**Given instruction:**
Return every line of the records below word for word, leaving out the pictures.

Collected data entries:
☆ ☆ ☆

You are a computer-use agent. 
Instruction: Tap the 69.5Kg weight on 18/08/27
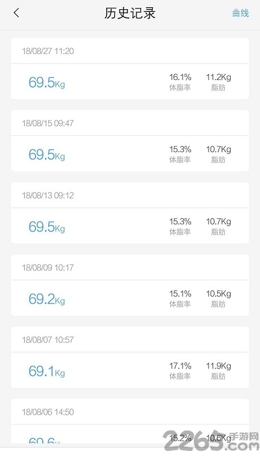click(47, 83)
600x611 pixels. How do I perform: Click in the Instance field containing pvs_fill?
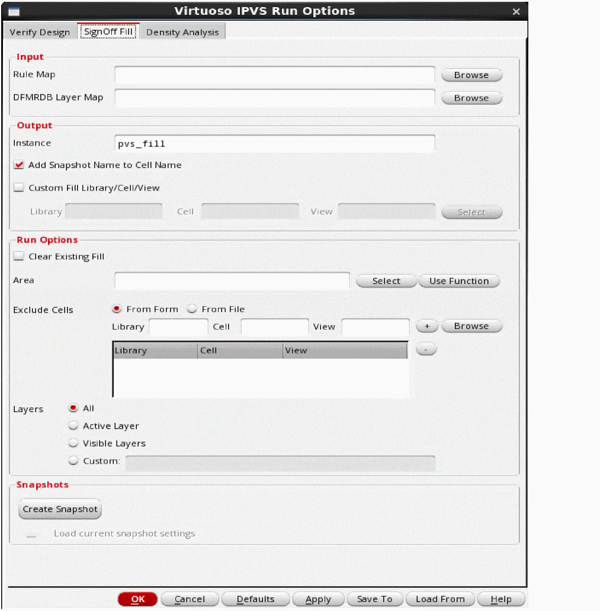click(275, 143)
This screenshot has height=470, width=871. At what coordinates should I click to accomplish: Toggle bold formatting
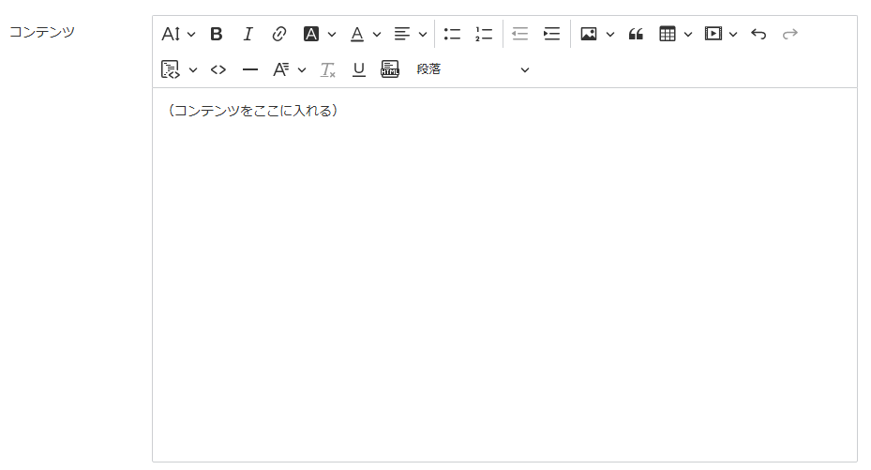pyautogui.click(x=217, y=34)
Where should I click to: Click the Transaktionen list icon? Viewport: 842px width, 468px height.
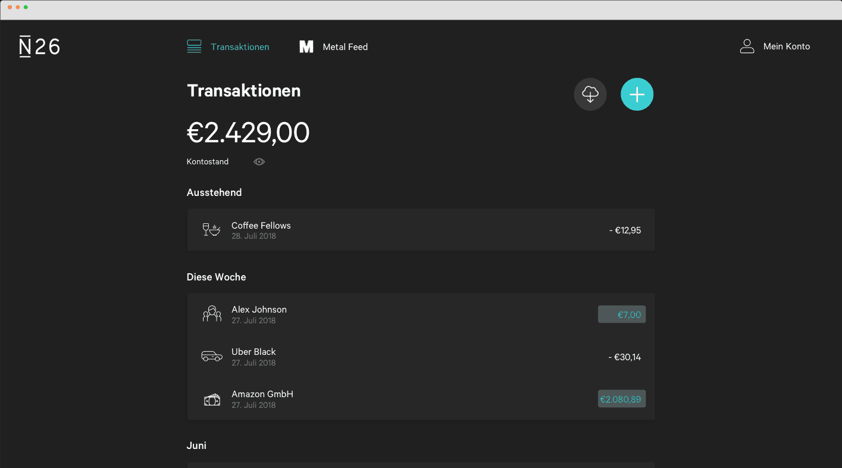194,46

☆ ☆ ☆

**Solution to the problem:**
You are a computer-use agent. 
Instruction: Tap the 69.5Kg weight on 18/08/27
click(47, 83)
600x611 pixels. How do I perform: Click in the Instance field containing pvs_fill?
click(275, 143)
This screenshot has height=470, width=871. At what coordinates should I click to accomplish: Toggle bold formatting
pyautogui.click(x=217, y=34)
Where should I click to: Click the Transaktionen list icon? Viewport: 842px width, 468px height.
194,46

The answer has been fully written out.